REQUIREMENT: In the interview excerpt on leaving graphic design, start at the words "After 10 years, I" and copy the passage word for word, stopping after "a graphic designer.".

After 10 years, I left my graphic design career because I was a home-schooling-mother at the time and I thought something had to give; I wasn’t able to focus on both my kids AND on my freelance career in graphic design with clients and deadlines. PLUS, I was running out of steam and I didn’t feel inspired much any more as a graphic designer.
Then I thought, “I really need a creative outlet.” It was hard for me not to have something since leaving my design job. Then one day, I was scrolling through Instagram and I looked at one of David’s drawings and thought, “That’s something I can do! It looks fun and a way to relax and a way to unwind, right?” It would be a way to have a creative outlet. Having a creative outlet seemed to be a missing piece from my life after a couple of months of not doing my design work.
So David was the person who gave me the idea that I could do this kind of thing just for fun. And to fulfill this need that I had in my life to be creative.
Rita: How did you start drawing your Revelatori illustrations?

ITEMS:
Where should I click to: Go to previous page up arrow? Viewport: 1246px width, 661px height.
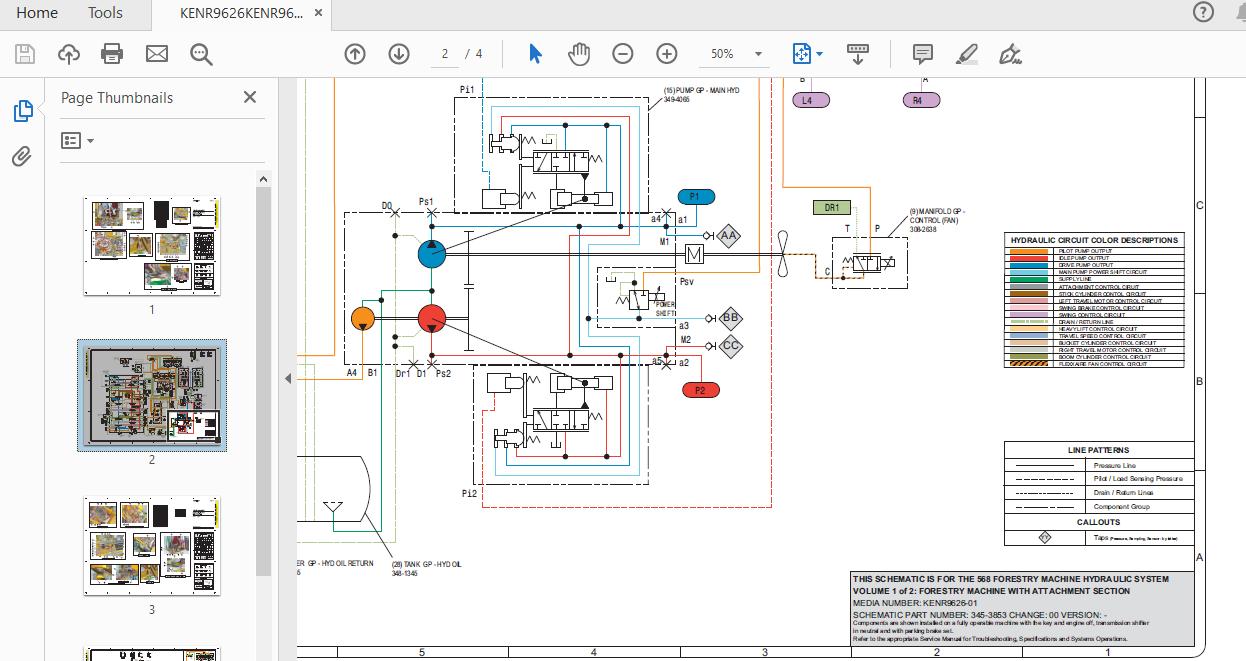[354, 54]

--

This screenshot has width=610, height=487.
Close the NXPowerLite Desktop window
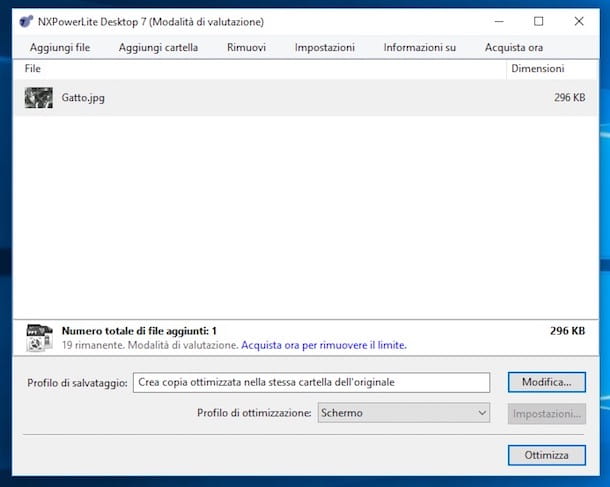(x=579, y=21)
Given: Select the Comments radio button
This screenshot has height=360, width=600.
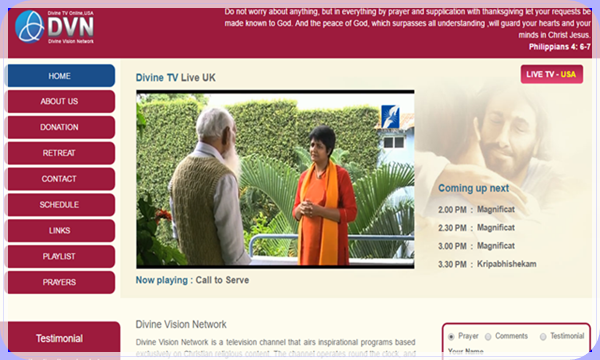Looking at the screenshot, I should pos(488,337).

RESULT OF THIS TASK:
After 10 years, I left my graphic design career because I was a home-schooling-mother at the time and I thought something had to give; I wasn’t able to focus on both my kids AND on my freelance career in graphic design with clients and deadlines. PLUS, I was running out of steam and I didn’t feel inspired much any more as a graphic designer.